BEGIN Provided data

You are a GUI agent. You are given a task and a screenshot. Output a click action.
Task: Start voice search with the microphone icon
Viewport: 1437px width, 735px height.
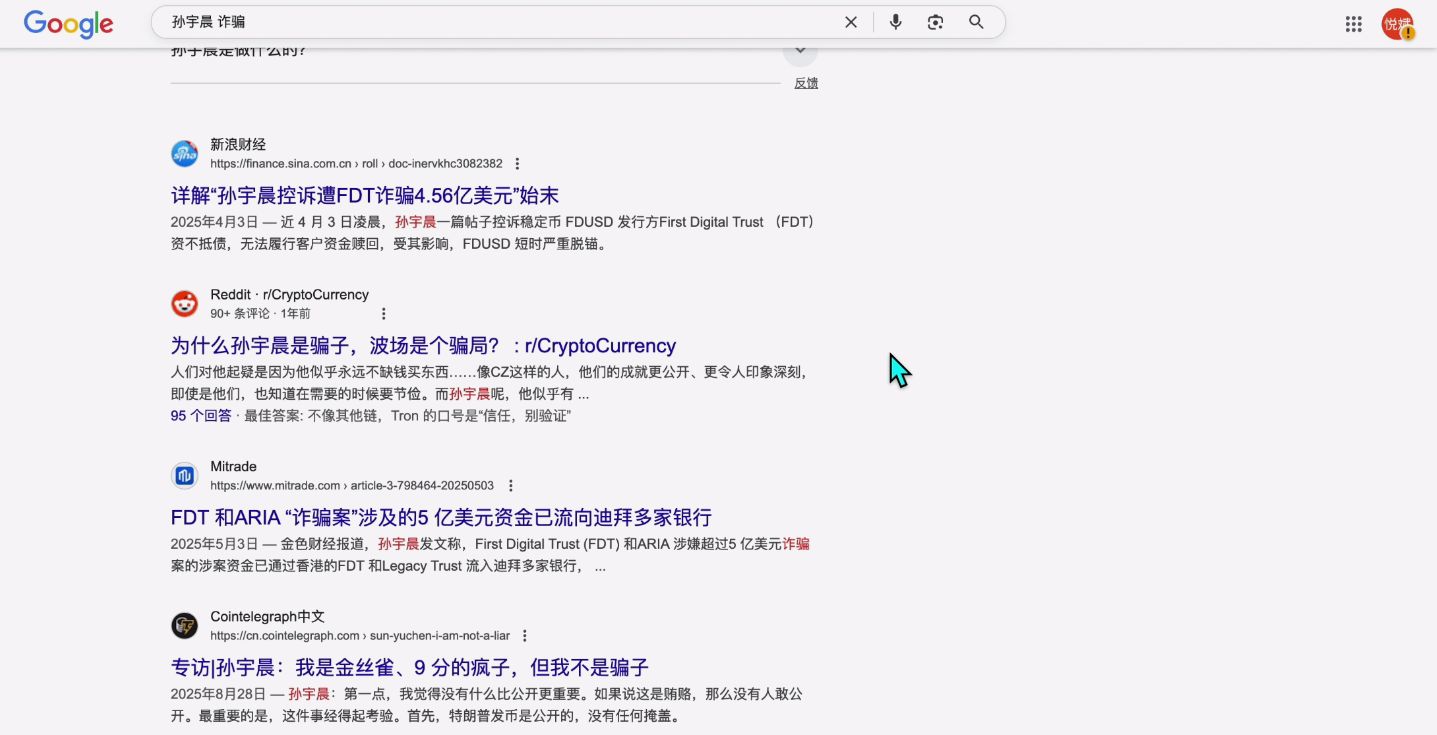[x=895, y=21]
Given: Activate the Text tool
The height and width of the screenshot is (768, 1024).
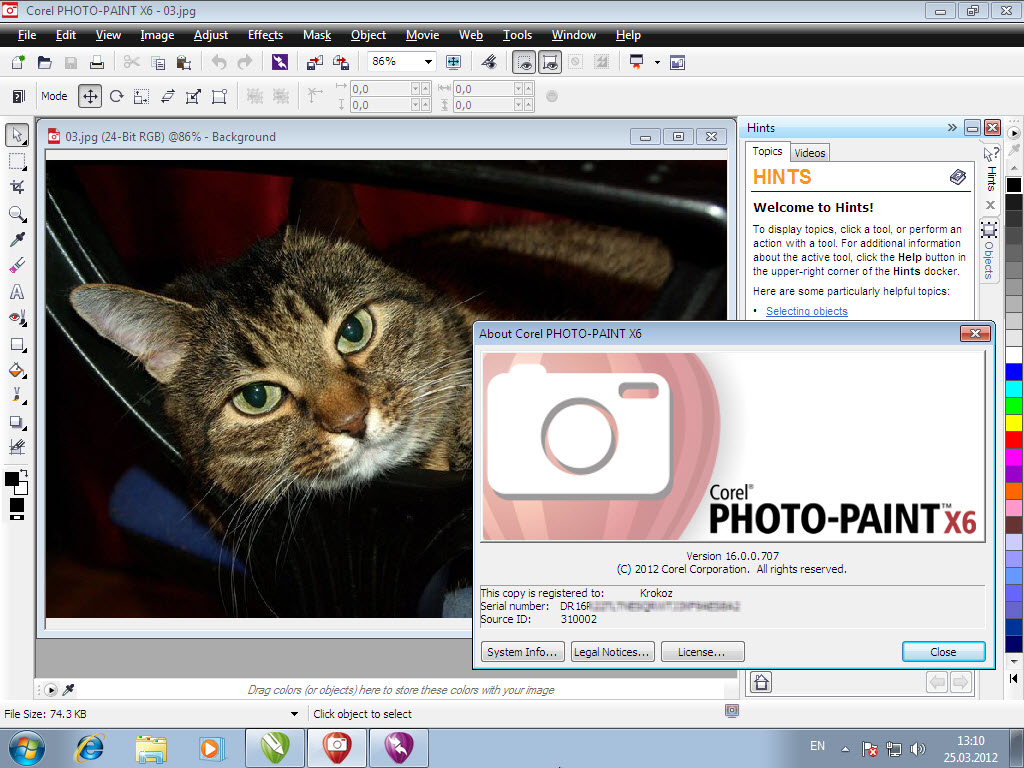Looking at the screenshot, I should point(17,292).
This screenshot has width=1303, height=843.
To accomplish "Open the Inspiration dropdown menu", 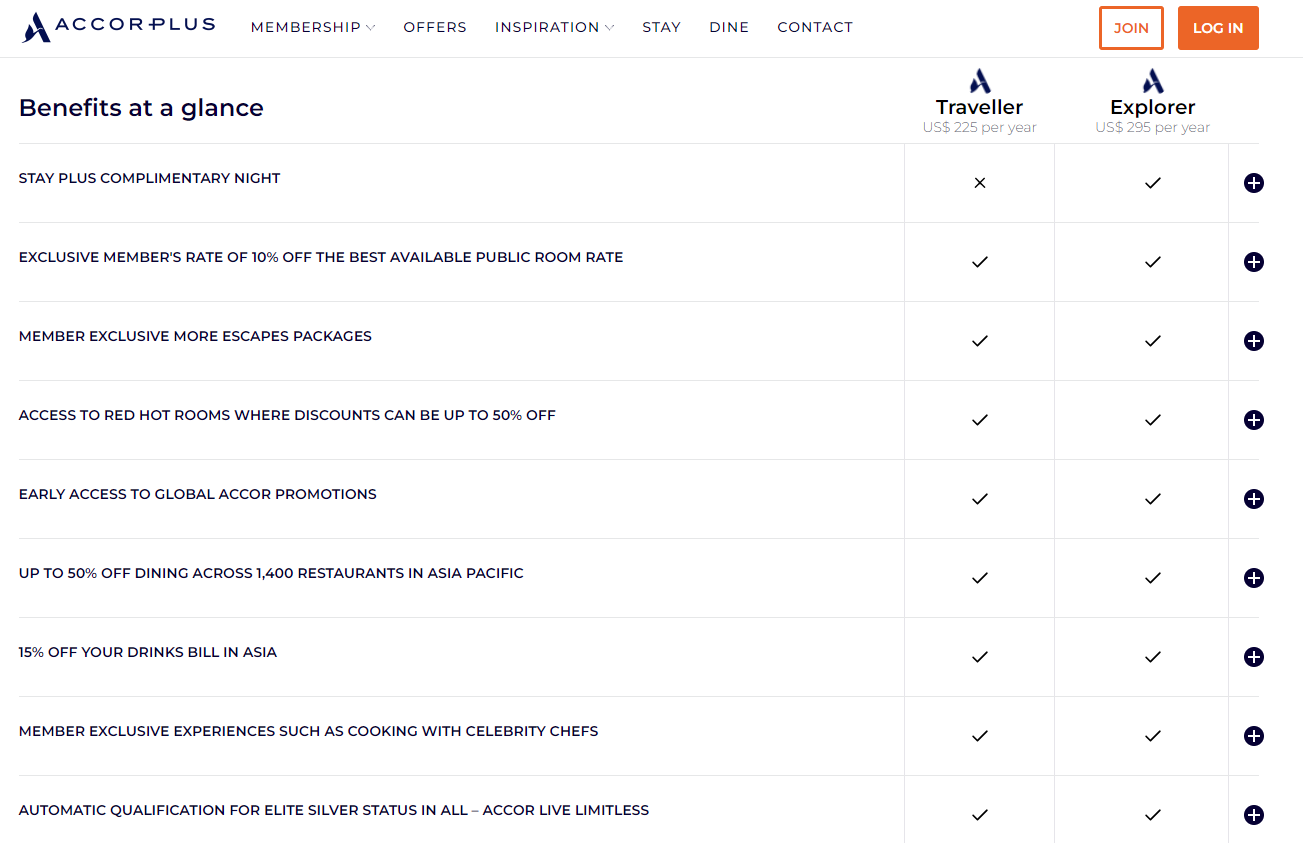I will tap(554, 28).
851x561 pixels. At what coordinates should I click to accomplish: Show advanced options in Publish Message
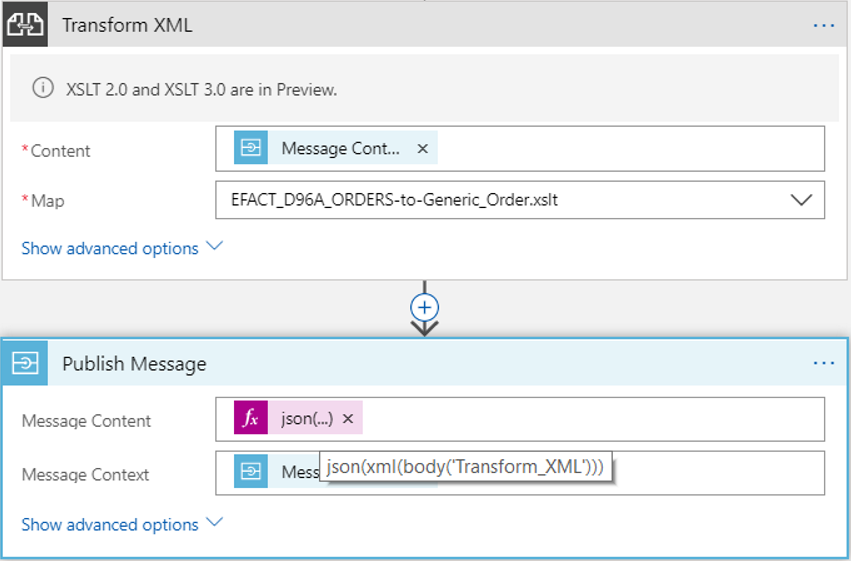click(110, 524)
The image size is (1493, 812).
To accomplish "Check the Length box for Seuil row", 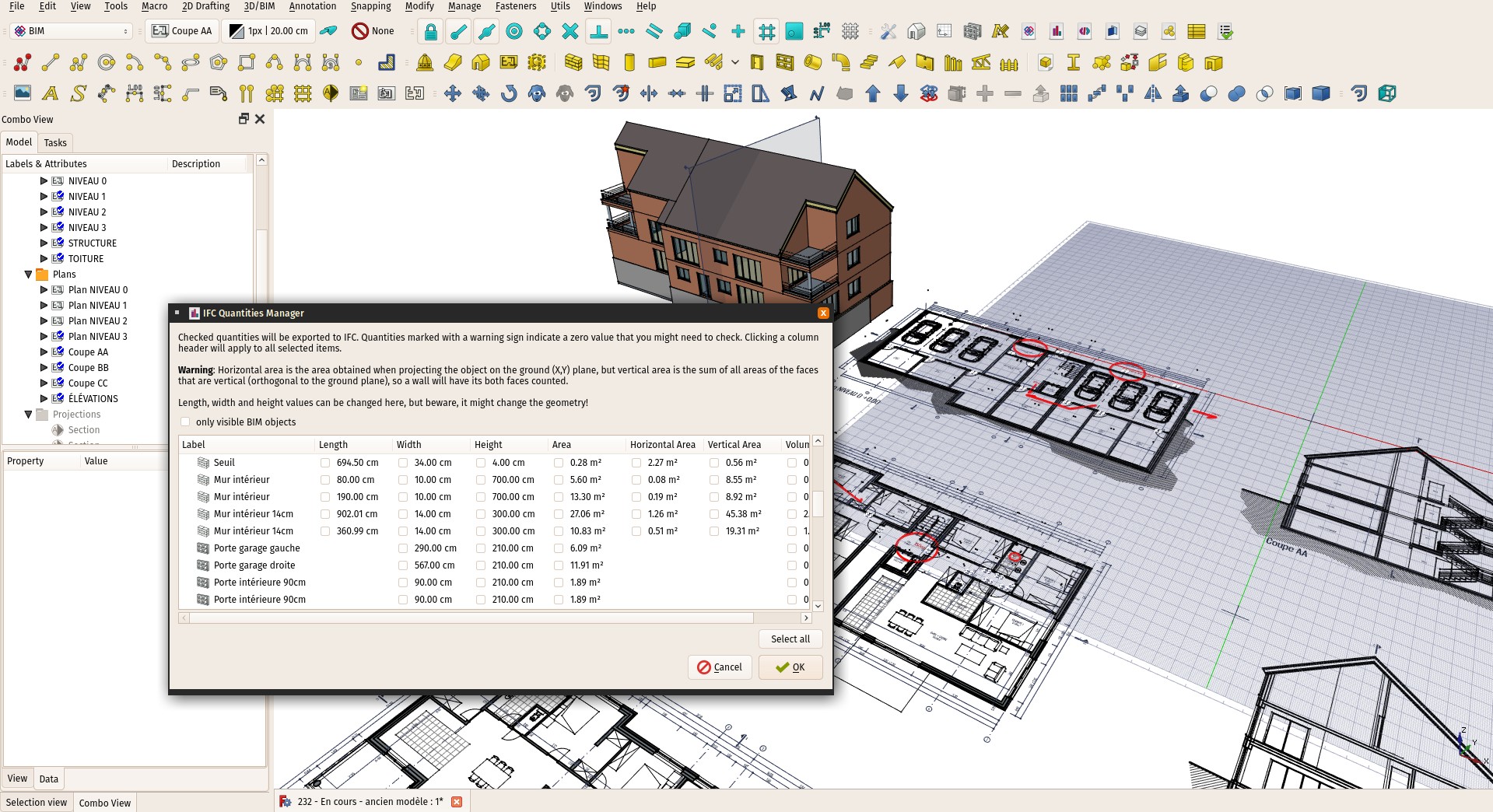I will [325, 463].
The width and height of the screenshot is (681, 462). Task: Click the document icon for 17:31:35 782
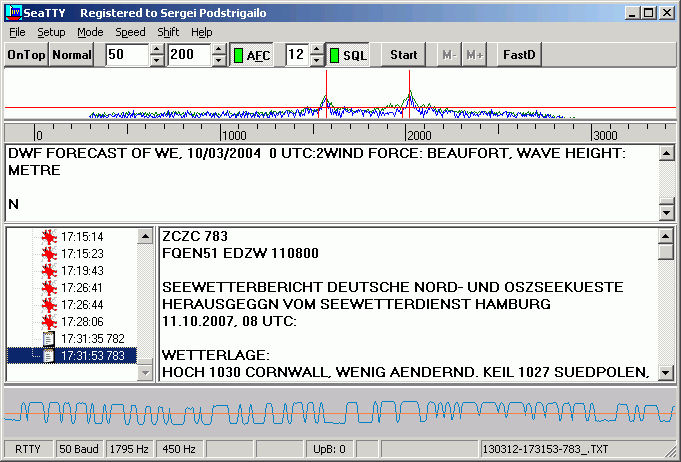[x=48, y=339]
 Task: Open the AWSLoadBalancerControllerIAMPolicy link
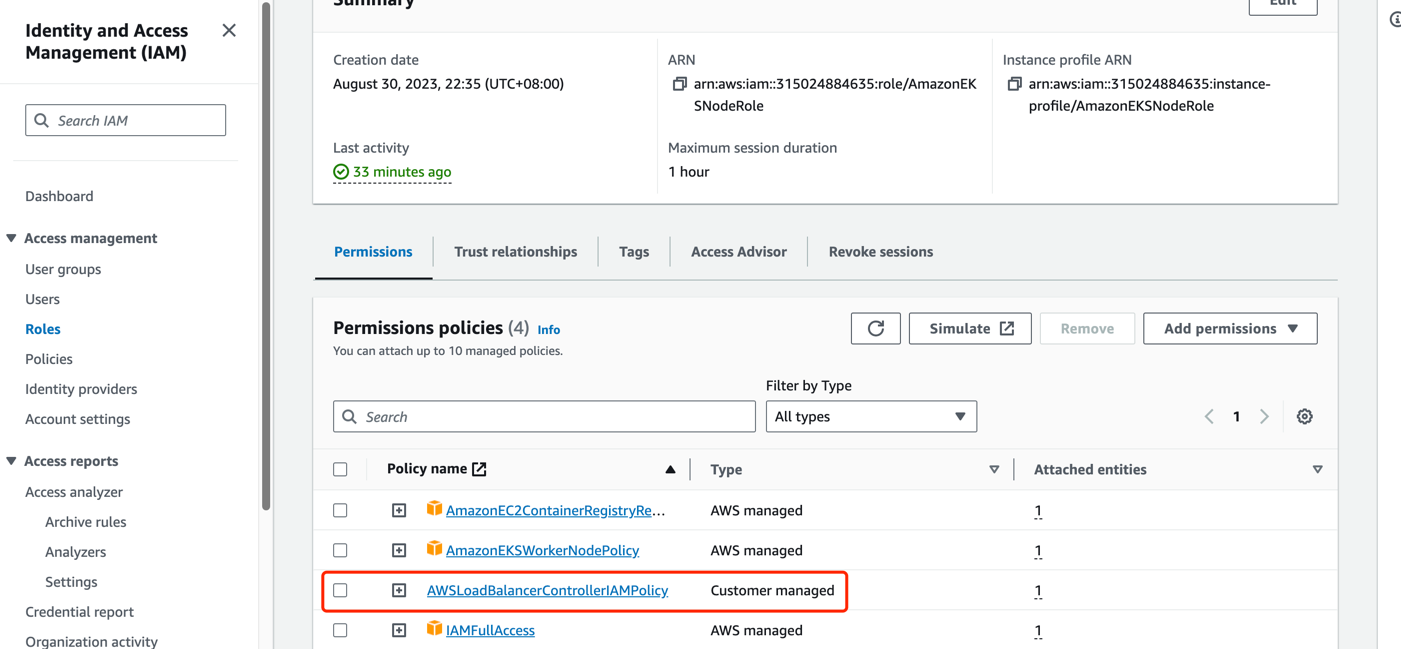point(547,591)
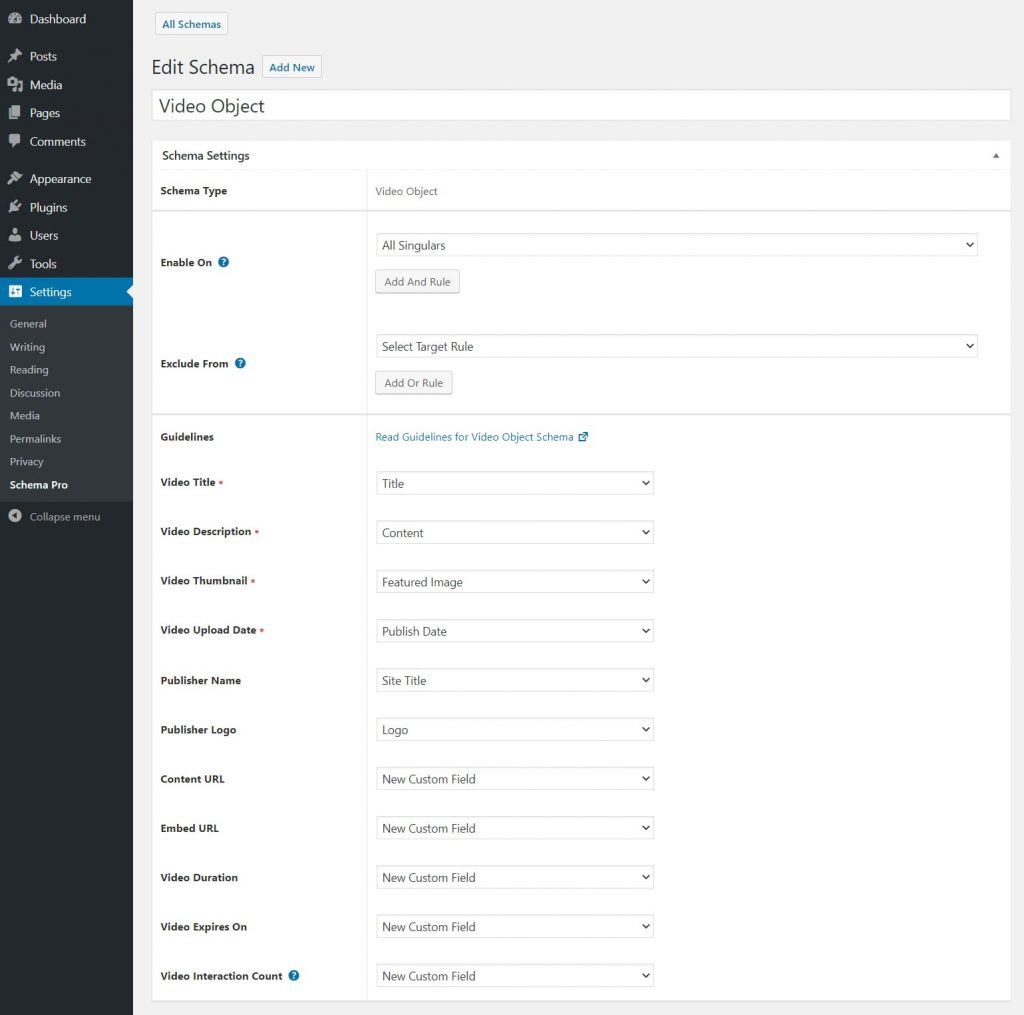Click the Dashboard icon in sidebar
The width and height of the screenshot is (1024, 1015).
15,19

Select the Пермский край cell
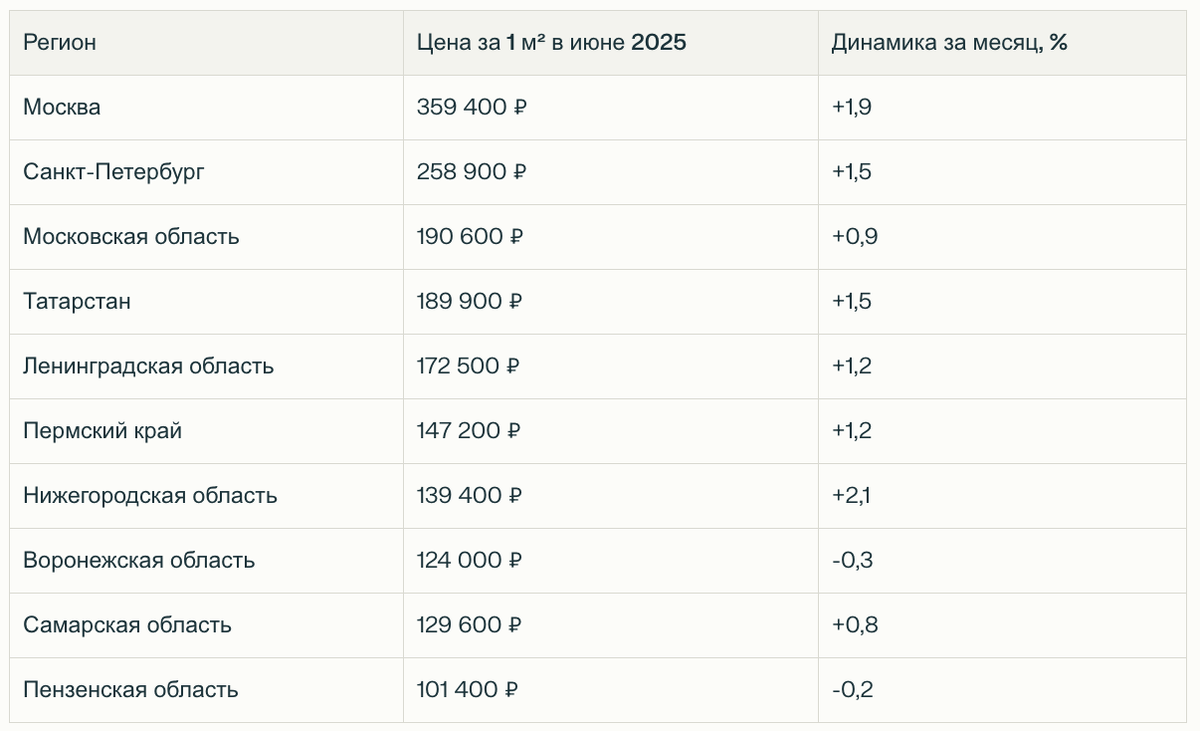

END Provided data

▸ Your task
Only the lines from the one containing "Task: Open the" through the last line of the data above, both included, belong in the reply, each restated exactly and without pictures.

▸ Answer to the problem
 Task: Open the AWSLoadBalancerControllerIAMPolicy link
point(547,591)
Click the Dashboard icon in sidebar
The width and height of the screenshot is (1024, 1015).
15,19

Select the Пермский край cell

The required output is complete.